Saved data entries

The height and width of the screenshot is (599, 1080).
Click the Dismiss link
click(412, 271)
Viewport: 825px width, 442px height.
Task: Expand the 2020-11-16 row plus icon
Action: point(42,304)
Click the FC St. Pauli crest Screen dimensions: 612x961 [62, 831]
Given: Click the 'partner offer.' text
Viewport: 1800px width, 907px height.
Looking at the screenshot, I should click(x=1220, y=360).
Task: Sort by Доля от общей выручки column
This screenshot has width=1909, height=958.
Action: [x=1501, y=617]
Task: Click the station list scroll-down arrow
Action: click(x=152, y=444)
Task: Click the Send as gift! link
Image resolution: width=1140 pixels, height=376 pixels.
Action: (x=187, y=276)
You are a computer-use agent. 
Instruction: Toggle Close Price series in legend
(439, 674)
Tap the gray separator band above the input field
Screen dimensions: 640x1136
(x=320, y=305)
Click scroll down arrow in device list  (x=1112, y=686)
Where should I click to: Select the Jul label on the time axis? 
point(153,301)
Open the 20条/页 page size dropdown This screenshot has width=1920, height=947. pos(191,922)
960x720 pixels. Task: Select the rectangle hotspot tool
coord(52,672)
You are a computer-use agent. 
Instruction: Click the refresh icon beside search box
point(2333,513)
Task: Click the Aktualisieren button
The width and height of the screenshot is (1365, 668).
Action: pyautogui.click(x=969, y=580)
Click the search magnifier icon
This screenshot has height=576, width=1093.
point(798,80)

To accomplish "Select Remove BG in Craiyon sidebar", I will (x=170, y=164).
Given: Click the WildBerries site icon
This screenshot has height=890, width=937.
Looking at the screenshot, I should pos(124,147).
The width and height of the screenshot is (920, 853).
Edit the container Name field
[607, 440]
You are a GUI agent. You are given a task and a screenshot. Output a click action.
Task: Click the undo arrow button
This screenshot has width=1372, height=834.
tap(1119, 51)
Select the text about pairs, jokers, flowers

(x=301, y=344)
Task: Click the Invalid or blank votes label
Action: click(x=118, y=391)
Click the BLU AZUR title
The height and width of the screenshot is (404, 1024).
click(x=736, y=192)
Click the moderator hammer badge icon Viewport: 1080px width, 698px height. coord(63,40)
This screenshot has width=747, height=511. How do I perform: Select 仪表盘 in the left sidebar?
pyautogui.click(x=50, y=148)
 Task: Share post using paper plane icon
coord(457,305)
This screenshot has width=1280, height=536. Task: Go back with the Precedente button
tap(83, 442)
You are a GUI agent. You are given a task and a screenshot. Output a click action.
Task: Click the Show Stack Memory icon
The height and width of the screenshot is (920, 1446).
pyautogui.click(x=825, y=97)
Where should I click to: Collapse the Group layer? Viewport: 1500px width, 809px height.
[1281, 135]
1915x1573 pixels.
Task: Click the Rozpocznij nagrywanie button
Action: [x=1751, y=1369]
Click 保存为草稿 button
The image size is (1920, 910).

## What is being asked:
A line belongs in the answer if it contains the word "size"; copy every such line from the data above.

## Solution for this task:
Open the 20条/页 page size dropdown This screenshot has width=1920, height=947. pos(191,922)
The image size is (1920, 910).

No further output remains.